O preço do petróleo voltou a registar uma subida significativa nos mercados internacionais, com o barril de Brent a ultrapassar a fasquia dos 110 dólares, impulsionado pela crescente tensão geopolítica entre os Estados Unidos e o Irão.
Só nesta segunda-feira, o Brent, principal referência para as exportações de Angola, registou uma valorização superior a 3%, atingindo cerca de 113,3 dólares.
A subida dos preços está associada às recentes declarações do ex-presidente norte-americano Donald Trump, que terá estabelecido um ultimato ao Irão, ameaçando atingir a sua indústria energética caso não sejam garantidas condições de livre circulação marítima.
No centro da crise está o Estreito de Ormuz, uma das rotas marítimas mais importantes do mundo, por onde passa cerca de 20% do petróleo e gás consumidos globalmente.
De acordo com informações disponíveis, o Irão terá limitado a passagem de navios, permitindo apenas o trânsito de países que não apoiam a ofensiva militar conduzida por Israel e pelos Estados Unidos.

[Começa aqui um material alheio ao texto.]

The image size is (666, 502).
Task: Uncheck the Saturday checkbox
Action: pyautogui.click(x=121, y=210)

A situação tem gerado preocupação nos mercados internacionais, dado o impacto potencial no fornecimento global de energia, bem como em outros produtos estratégicos transportados pela região, como fertilizantes e hélio.

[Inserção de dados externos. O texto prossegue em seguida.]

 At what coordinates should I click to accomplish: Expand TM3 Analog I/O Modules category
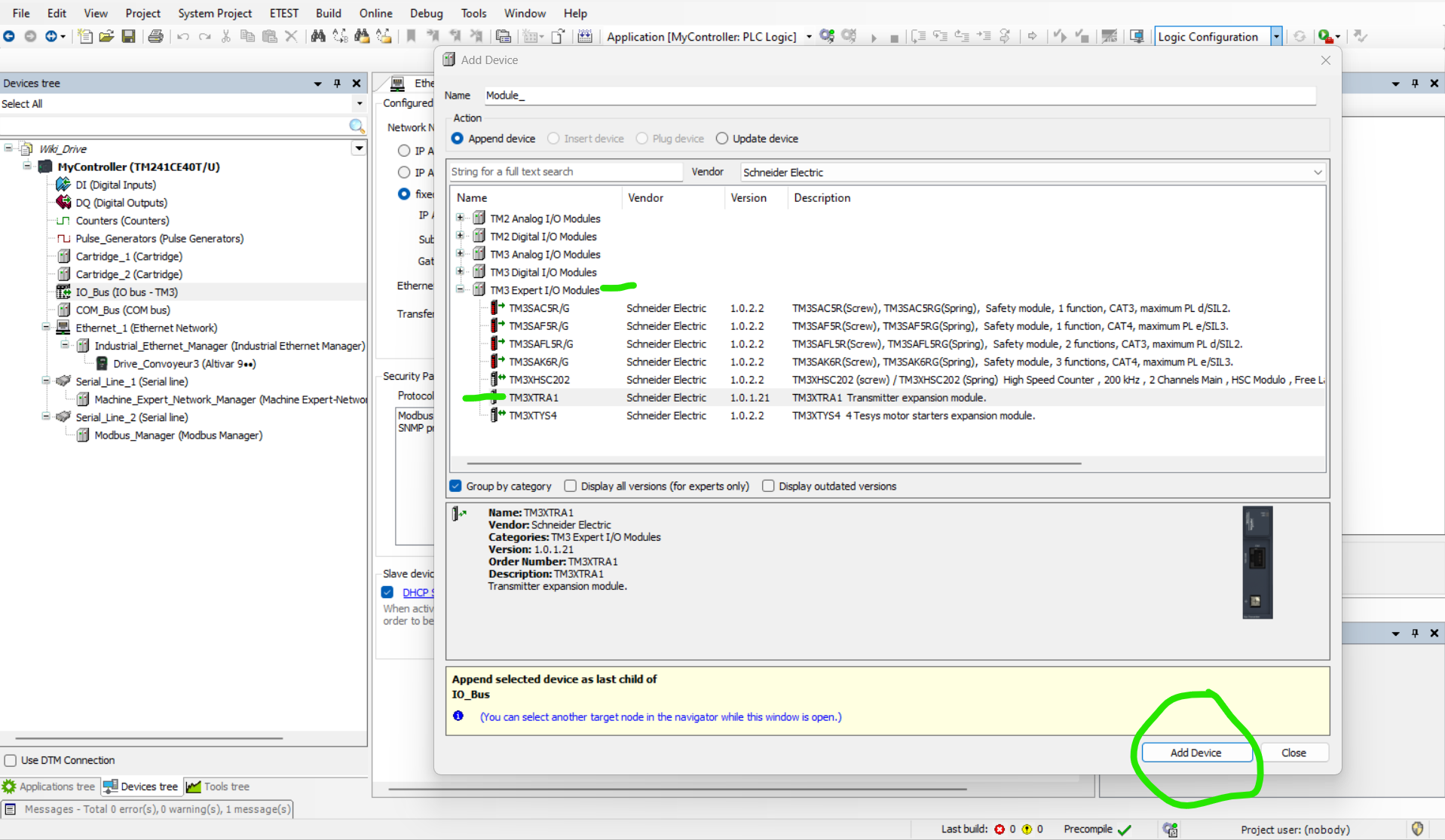[x=460, y=254]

Apesar da escalada, alguns analistas consideram que a subida dos preços ainda é moderada face ao risco envolvido, apontando para a incerteza quanto ao cumprimento efectivo das ameaças políticas.
O cenário mantém-se volátil, com investidores atentos aos desenvolvimentos diplomáticos e militares que poderão influenciar directamente o preço do petróleo e, consequentemente, as economias dependentes deste recurso.